* _Passage_:

++++

The Maryland Department of the Environment stated its opposition during its departmental budget hearing to a proposed cost shift to local governments of two important ground water studies already underway. The department contacted MACo directly to inform them of their opposition and requested dissemination of their budget statement, excerpts of which are listed below:
The Maryland Department of the Environment does not agree with the recommended reduction. Despite the increasing pressure on the State’s general fund, the Governor recognizes the critical importance of basic scientific information to ensure that Maryland continues to have a sustainable fresh water supply and has elected to maintain level funding for these important studies in FY 2011. These studies are essential to proper management of the State’s current and future water supplies.

++++

* _Aim of the task_:
Continue the passage about funding for Maryland's ground water studies, starting after its last sentence.

* _Provided material_:
++++

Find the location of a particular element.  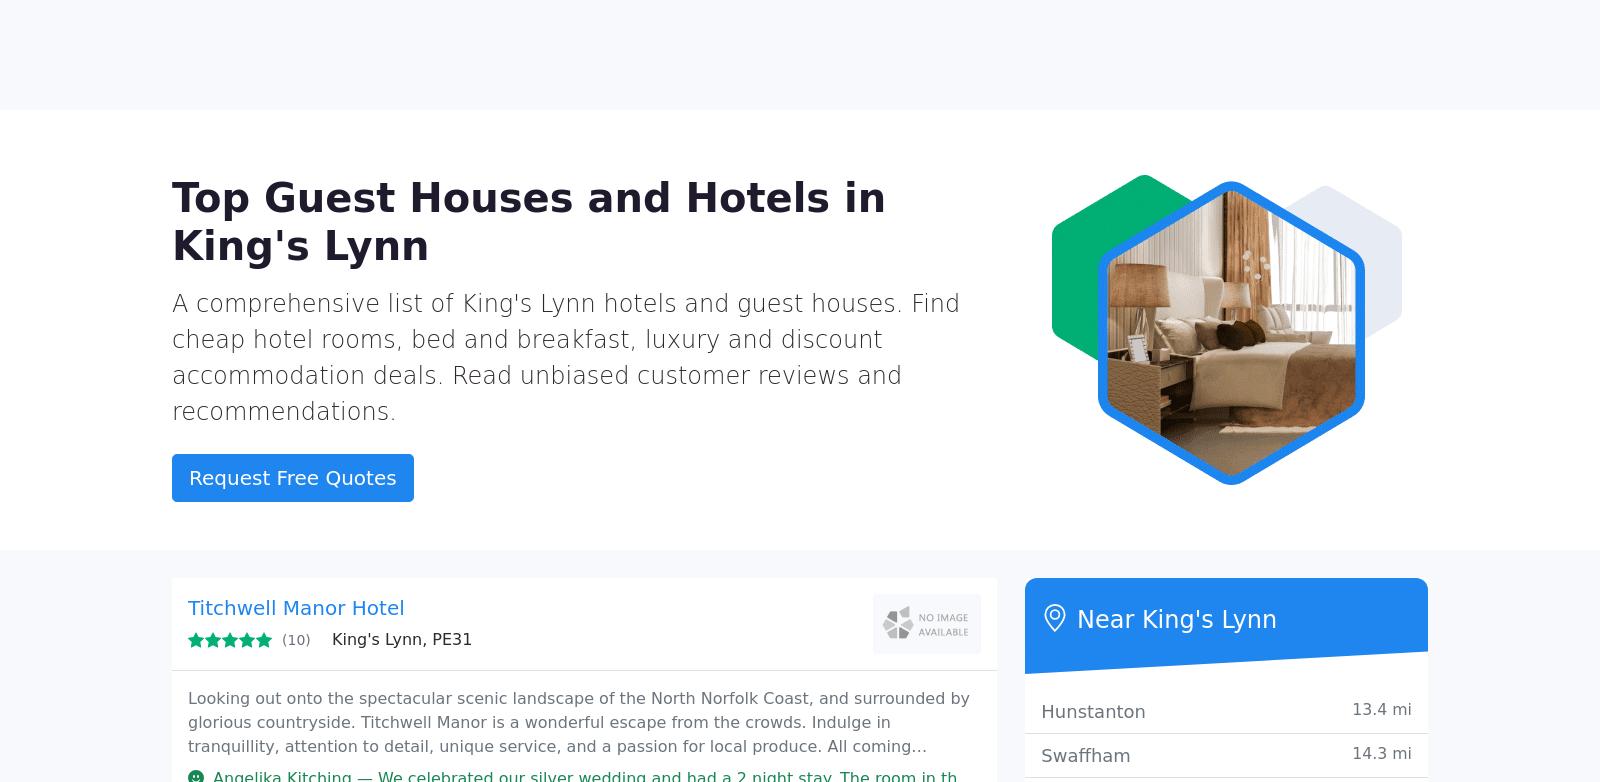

++++

* _Response below_:
A reliable source of clean fresh water is a fundamental requirement for both good public health and economic health. Between now and 2030, Maryland’s population and demand for fresh water are projected to
increase by 15 to 20 percent State-wide, with higher rates in the faster growing parts of the State. These studies provide critical scientific information to ensure that our State’s fresh water sources are properly
managed to maintain adequate supplies to support our existing population and meet the demands of continued economic growth and development. These studies have been developed by MDE in cooperation with the Maryland Geologic Survey and the U.S. Geologic Survey as recommended by the Governor’s Advisory Committee on the Management and Protection of the State’s Water Resources. The Advisory Committee was established by the Governor at the request of 72 legislators following the drought of 2002, which caused many water systems in Maryland to run short of water and required the imposition of State-wide water use restrictions. It is only a matter of time before the State will face the next drought. In the mean time, demand for water is continuing to increase, particularly for public supplies, thermoelectric power generation and agricultural irrigation.
It is not feasible for local governments to pay for these studies. Aquifers cross many boundaries and allocation of expenses would be problematic. Local governments also have no source of funding for this type of scientific assessment work. This is a State responsibility.
MACo appreciates the department outreach, and the resistance to the suggested cost shift. (See previous Conduit Street coverage of this issue)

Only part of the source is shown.